From top scene as can be seen, read-write interception, collision detection in the implementation procedure of transactional memory are all finished by the TMSI agreement, and other are claimed as the function of calling the software transactional memory bank, for example initialization, conflict arbitration, transaction rollback etc. are all finished by software, thereby this implementation is also referred to as mixed mode.Because in mixed mode, with workload in the affairs implementation is big, long part expends time in, as write down read-write and gather, carry out collision detection, realize by hardware, and with part simple in the affairs implementation, as beginning, the submission log record of affairs, realize therefore having very high execution efficient by software.
The successful execution of above-mentioned mixed mode depends on the shared object that is loaded into high-speed cache can be by the high-speed cache that swaps out in the affairs implementation, and high-speed cache can not overflow.In order to guarantee the successful execution of affairs,, can adopt the pure software pattern to carry out affairs when existing shared object when affairs are carried out, to be swapped out or high-speed cache when situation such as overflowing.Compare with aforesaid mixed mode, in the pure software pattern, instant compiler in the system is when compiling the code relevant with affairs, insertion is called method in the software transactional memory bank in the runtime system, but not the calling of the machine instruction of aforementioned newly-increased support affairs type internal memory, then in the process of implementation, finish detection and the solution that affairs are conflicted by the method for calling in the described software transactional memory bank.The specific implementation of pure software pattern can adopt the implementation method of the pure software pattern in the aforesaid list of references 4 in one embodiment of the invention with reference to various software implementation methods of the prior art.

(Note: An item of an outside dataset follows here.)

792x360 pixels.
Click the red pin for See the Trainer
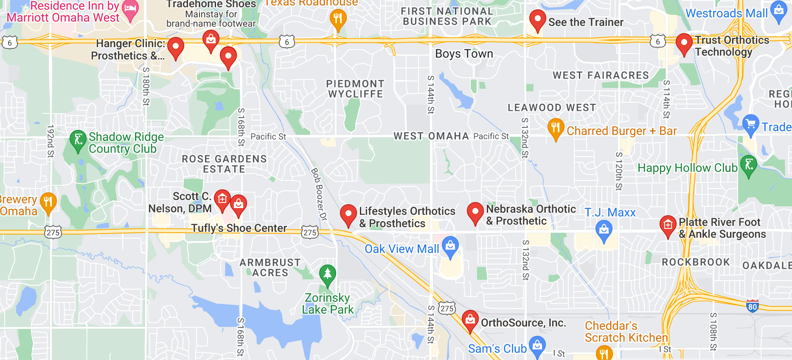point(537,20)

In the above description, be example all with the Java environment, the specific implementation step of the inventive method is illustrated.But those of ordinary skill in the art should understand, method of the present invention is not limited to the Java environment, any one programming language with runtime environment (is also referred to as the trustship language in the prior art, or managed language), can directly use the method that the present invention proposes, for example .NET and other some scripts.And for the programming language that does not have runtime environment (being also referred to as the unmanaged language), method of the present invention can be applied in the corresponding programming language by other modes such as storehouses.

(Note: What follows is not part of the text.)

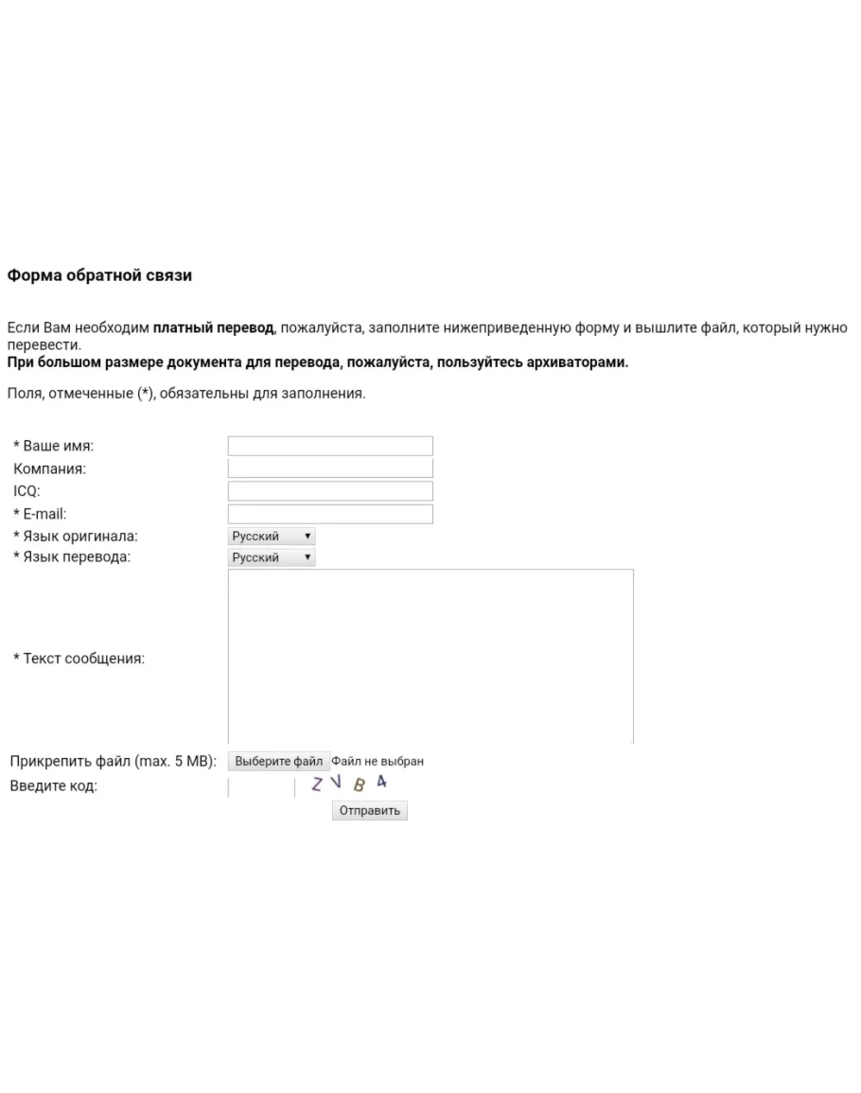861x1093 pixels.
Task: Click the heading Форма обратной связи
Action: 99,276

It should be noted last that above embodiment is only unrestricted in order to technical scheme of the present invention to be described.Although the present invention is had been described in detail with reference to embodiment, those of ordinary skill in the art is to be understood that, technical scheme of the present invention is made amendment or is equal to replacement, do not break away from the spirit and scope of technical solution of the present invention, it all should be encompassed in the middle of the claim scope of the present invention.

Claims (15)

1. realizing transactional memory, realize having on the computing machine of a plurality of processor cores, described processor core comprises privately owned high-speed cache, shared drive for all processor core visits is arranged on described computing machine, in the micro-order controller of described processor core, also defined TxLoad instruction and TxStore instruction; The software transactional memory bank also is installed on described computing machine; This method comprises:
Step 1), one section program statement is compiled into bytecode;
Step 2), from described bytecode identification and the extraction bytecode relevant with affairs, and shared object wherein carried out mark;
Step 3), instant compiler will the bytecode relevant with affairs be compiled into the local code of transactional version; In described compilation process, behind the compiling result of respective byte sign indicating number, add TxLoad instruction or TxStore instruction or calling to software transactional memory bank interface according to the semanteme of described bytecode; Wherein,
The processor core that described TxLoad designated command is carried out this instruction sends PrTxnRd message to the director cache of this processor core, and reads the data of a pointer length from high-speed cache; Described PrTxnRd message is used for according to the current state of data block described state being adjusted, and sends the BusTxnRd message that is used for the piece of TM state is done the detection conflict to bus;
The processor core that described TxStore designated command is carried out this instruction sends PrTxnWr message to the director cache of this processor core, and with the data write cache of a pointer length; Described PrTxnWr message is used to write data, according to the current state of data block described state is adjusted, and is sent the BusTxnWr message that is used for the piece of TM state and TS state is done collision detection to bus.
2. realizing transactional memory according to claim 1 is characterized in that, also comprises:
Thread parallel on step 4), a plurality of processor cores of computing machine is carried out the local code after the instant compiler compiling, described TxLoad instruction in the affairs or described TxStore instruction are operated accordingly according to the instruction implication, the method that the cacheline conflict that described operation is caused is called in the described software transactional memory bank is carried out ruling, rollback, and with the maintaining cached state of FlushAllTxnCacheLineAbort instruction;
Wherein, described FlushAllTxnCacheLineAbort instruction resets the T zone bit in all high-speed caches, is the S state with the TS status modifier, is the I state with the TM status modifier.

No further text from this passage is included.